Hi Brittney,
If you want to have distinct colors for your different languages then you would need to use a separate HighlightingStyleRegistry for each language. The Highlighting Style Viewer QuickStart, for example, uses a distinct registry for the Console. You could do something similar for each language and just never use the AmbientHighlightingStyleRegistry.
The AmbientHighlightingStyleRegistry is convenient when you want everything to generally look the same for each language. This is similar to how Visual Studio works where most languages have the same colors for string, comment, etc. If you want one language to be different than the rest while using the AmbientHighlightingStyleRegistry then you have to use distinct keys for the language that should be different. For example, Visual Studio has a "String" classification type that most languages use, but also a "SQL String" classification type just for SQL.
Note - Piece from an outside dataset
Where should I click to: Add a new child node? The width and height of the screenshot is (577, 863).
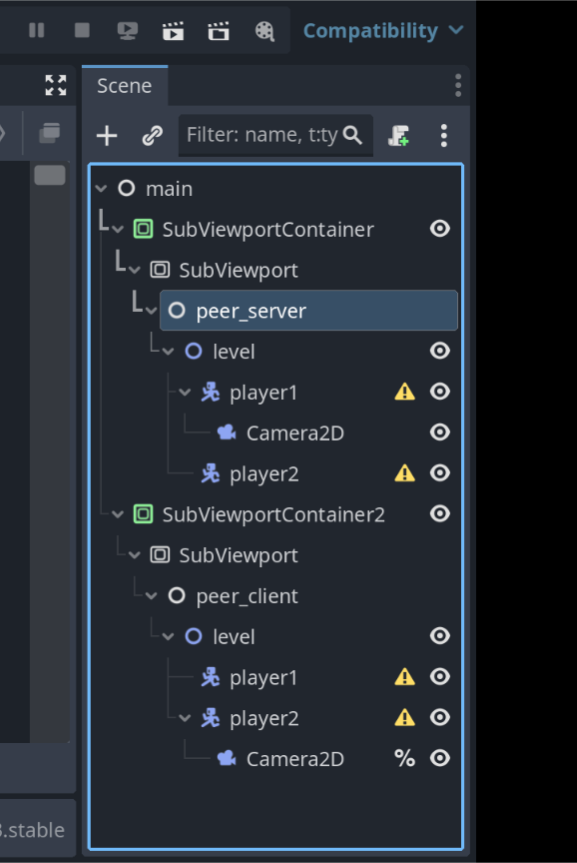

One thing to consider with separate registries per language is that some classification types are not language-specific, like "Current Line", "Delimiter Matching", and "Line Numbers". If you allow the user to change these values, you probably want to synchronize the changes across all your registries.
Since maintaining and sycnrhonizing separate registries does have a lot of overhead, another option to consider would be to use the AmbientHighlightingStyleRegistry, but then filter which classification types you show on a per-language basis. This would help if, for instance, you didn't want to show classification types that didn't apply to that language. You'd just have to manually maintain a list of what is or isn't shown based on the language selection.